### Sección de texto ###

Junto al retrato de su
hijo Emmanuel están las obras completas del colombiano Gabriel García Márquez,
al que entrevistó muchísimas veces. Cuando Vargas Llosa le dio aquel puñetazo
en la cara, Elena estaba allí. “Elenita cuenta que por él no fue buena
reportera”, dice el escritor Pável Granados. “Porque mientras Ana Cecilia
Treviño, la Bambi, editora de la Sección B de cultura y sociales del diario
Excélsior, salió corriendo a dar la nota, Elenita fue por un bistec crudo para
bajarle la hinchazón. Le ganaron la primicia”.
Tampoco faltan libros
de Octavio Paz. Cuenta Poniatowska que lo admiró cada día de su vida y se
escribieron con frecuencia. Lo conoció cuando había recién llegado de su
residencia en París, en 1954, con su entonces esposa Elena Garro, en una cena
que le preparó Carlos Fuentes en su casa de la calle Tíbet. El editor y
periodista Braulio Peralta rescata del tomo cuatro de sus Obras Completas lo
que escribió el poeta de vuelta en el país: “Terminé por regresar… Un México
distinto. Nuevos amigos: Carlos Fuentes, Jorge Portilla, Ramón y Ana Xirau,
Elena Poniatowska, Jaime García Terrés…”.

### Datos almacenados ###

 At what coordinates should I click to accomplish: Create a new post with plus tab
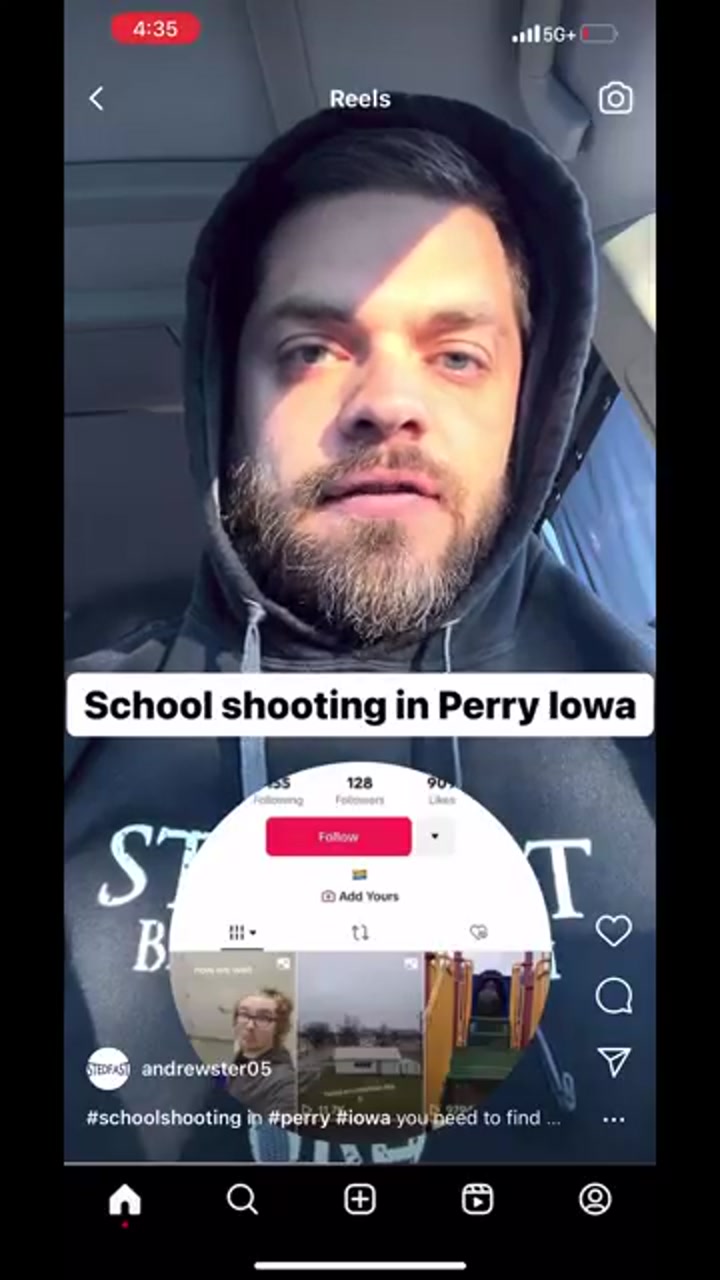pyautogui.click(x=360, y=1199)
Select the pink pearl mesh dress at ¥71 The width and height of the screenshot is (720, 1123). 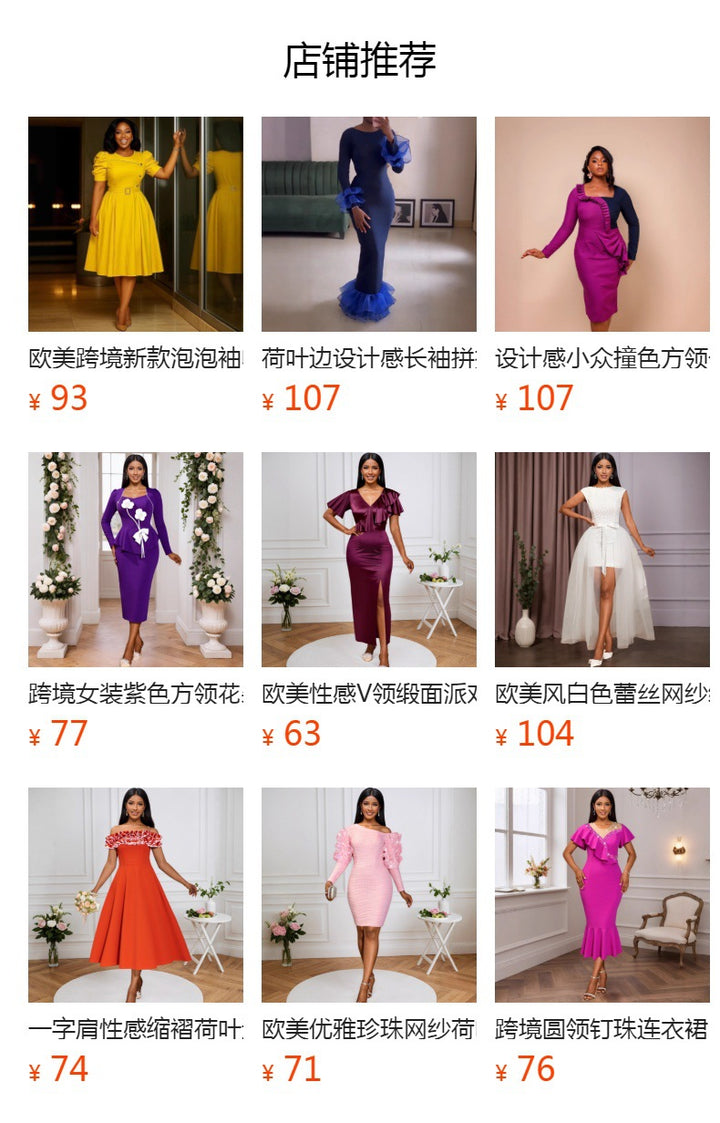coord(369,894)
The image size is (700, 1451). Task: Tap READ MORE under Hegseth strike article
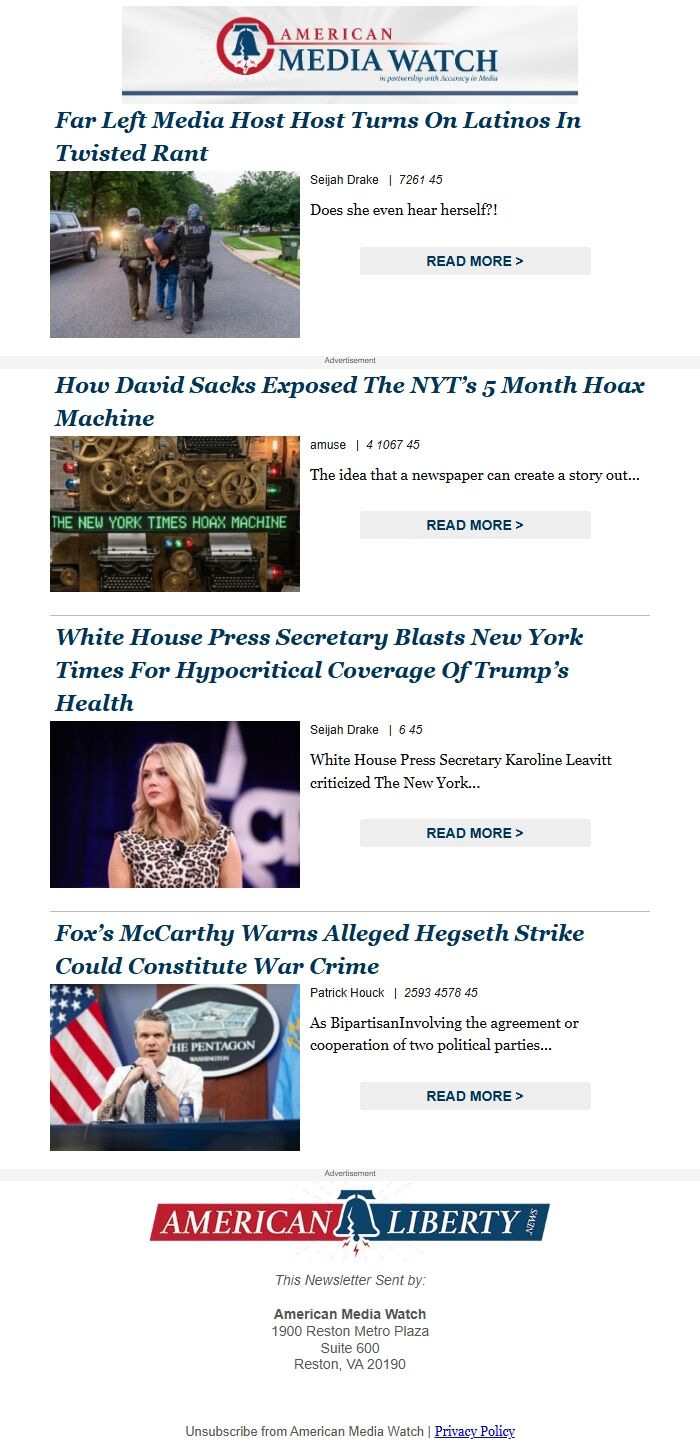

###

Objetivo planteado:
Según la sección de texto, ¿en qué calle estaba la casa de Carlos Fuentes donde se celebró la cena en que Poniatowska conoció a Octavio Paz? Los datos proceden de una fuente distinta.

Resultado obtenido:
En la calle Tíbet.